> Given exercise: Please reproduce the following rows verbatim, in order.

> Material shown:
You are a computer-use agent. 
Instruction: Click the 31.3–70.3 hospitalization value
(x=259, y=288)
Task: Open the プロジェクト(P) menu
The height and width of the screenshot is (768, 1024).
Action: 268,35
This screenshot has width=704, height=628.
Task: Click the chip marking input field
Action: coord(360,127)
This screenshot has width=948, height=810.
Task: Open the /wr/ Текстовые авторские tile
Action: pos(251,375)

> Solution for this task:
You are a computer-use agent. 
Instruction: Click the 31.3–70.3 hospitalization value
(x=259, y=288)
Task: Open the プロジェクト(P) menu
The height and width of the screenshot is (768, 1024).
Action: 268,35
This screenshot has width=704, height=628.
Task: Click the chip marking input field
Action: coord(360,127)
This screenshot has width=948, height=810.
Task: Open the /wr/ Текстовые авторские tile
Action: pos(251,375)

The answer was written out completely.